The presenter, Detective Senior Sergeant Craig McEvoy from Melbourne’s Family Violence Investigation Unit (FVIU) discussed how the Victorian Police respond to Family Violence incidents by clarifying the role of the FVIU, outlining their Code of Practice, risk assessment processes, the difficulties in collecting evidence as well as the reforms implement in the wake of the Royal Commission into Family Violence.
Detective Senior Sergeant Craig McEvoy began the presentation by providing some background information about his role and the role of the FVIU. The Melbourne FVIU currently consists of a team of 9 investigators and support staff that work to identify and manage high risk perpetrators and victims of family violence. They are tasked with investigating serious offences where family violence is identified to be the determining factor.
In the wake of the Royal Commission into Family Violence, it was recommended that Victoria Police develop a model to strengthen their investigative methods for family violence offenses, particularly, the embedding of qualified investigators within the FVIU with the capability to investigate and manage high-risk and complex cases and support general duties police and other specialist units.
Detective Senior Sergeant Craig McEvoy explained that standing orders state that police must:
· Instigate an investigation where they believe family violence has been committed regardless of the wishes of the parties/where the information originated
· Make an application for an IVO where the safety, welfare or property of a family member appears to be endangered
· Make a formal referral to a support agency where it is believed that there is a likelihood of a future incident occurring
· Instigate an investigation where a criminal offence of a breach of an IVO is believed to have been committed
He then shed some light on the risk assessment that police officers undertake when responding to an incident of family violence. During this risk assessment, Police are looking to identify:
· Assaults – threats/ weapons/ strangulation/ sexual assault
· Frequency of FV incidents – are they escalating?
· Is there an IVO in place – is it sufficient?

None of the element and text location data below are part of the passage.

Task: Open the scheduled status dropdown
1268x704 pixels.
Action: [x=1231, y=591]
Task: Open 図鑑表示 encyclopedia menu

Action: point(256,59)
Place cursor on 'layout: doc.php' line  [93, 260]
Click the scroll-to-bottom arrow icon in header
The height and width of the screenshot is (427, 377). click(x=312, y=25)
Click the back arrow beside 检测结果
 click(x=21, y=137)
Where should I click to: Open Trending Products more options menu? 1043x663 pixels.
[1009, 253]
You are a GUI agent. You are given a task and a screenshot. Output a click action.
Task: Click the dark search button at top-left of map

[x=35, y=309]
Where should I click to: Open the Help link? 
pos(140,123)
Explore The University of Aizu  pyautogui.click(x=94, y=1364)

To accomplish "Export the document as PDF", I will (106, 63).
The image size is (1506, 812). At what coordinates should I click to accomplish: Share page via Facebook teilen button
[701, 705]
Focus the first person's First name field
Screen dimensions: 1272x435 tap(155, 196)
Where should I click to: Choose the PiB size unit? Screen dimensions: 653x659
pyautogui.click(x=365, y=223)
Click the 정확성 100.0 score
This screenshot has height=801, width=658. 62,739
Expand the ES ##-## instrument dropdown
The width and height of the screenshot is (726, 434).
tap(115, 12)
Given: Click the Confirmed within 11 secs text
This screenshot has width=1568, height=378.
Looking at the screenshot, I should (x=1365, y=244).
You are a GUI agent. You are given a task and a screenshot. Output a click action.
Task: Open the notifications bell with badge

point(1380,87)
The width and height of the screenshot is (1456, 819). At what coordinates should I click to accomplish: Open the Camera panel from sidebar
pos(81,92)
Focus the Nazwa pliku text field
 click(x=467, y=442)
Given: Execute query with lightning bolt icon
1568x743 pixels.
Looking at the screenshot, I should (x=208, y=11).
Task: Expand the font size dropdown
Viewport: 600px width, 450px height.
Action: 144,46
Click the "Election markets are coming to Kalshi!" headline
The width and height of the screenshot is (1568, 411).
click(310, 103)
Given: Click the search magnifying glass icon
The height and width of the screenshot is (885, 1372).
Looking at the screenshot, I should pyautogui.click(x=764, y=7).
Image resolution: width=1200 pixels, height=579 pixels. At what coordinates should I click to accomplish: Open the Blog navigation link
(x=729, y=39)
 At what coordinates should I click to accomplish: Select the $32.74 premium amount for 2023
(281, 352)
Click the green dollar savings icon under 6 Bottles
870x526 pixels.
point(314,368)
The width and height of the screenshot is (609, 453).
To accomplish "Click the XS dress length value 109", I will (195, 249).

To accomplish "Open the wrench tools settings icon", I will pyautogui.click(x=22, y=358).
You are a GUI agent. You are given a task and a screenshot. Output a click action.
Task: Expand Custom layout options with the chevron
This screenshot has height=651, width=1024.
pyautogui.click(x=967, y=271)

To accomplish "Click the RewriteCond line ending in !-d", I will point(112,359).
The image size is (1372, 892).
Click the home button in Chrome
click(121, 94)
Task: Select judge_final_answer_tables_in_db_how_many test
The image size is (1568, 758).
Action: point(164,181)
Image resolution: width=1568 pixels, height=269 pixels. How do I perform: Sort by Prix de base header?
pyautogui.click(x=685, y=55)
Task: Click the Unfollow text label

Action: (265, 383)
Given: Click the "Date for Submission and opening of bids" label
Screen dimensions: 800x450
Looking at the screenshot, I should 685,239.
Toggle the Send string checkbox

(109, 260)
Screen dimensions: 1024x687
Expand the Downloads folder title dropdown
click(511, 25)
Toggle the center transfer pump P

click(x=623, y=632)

· Contributing factors, such as:
Drugs/ alcohol/ prescription medications
Pregnancy/ new birth
Stalking/ obsessive behavior
· Who is present – children – are they present/ where are they/ have they been exposed to family violence
· Is the victim supportive of Police intervention? – why not?- cultural/ isolation/ financial/ previous involvement with Police
· History of family violence between parties
An energetic and lengthy Q & A followed the conclusion of the formal presentation, allowing the audience a chance to ask questions about police involvement in the family violence space and voice opinions regarding policy issues in the sector.
The audience was a mix of lawyers, private practitioners, family violence workers and workers from ancillary services, which provided for a lively discussion during the Q & A. For example, the risks and benefits of police knowing about and allowing IVO breaches in positive circumstances were questioned, and the issue of misidentification of perpetrators was discussed. The audience had a chance to explain how these issues affect their work in the sector, and offer ideas on how these issues could be managed.
Detective Senior Sergeant Craig McEvoy’s presentation combined with the Q & A enlivened a great discussion that showed how passionate professionals working in the family law sector are in striving to achieve the very best outcome for clients.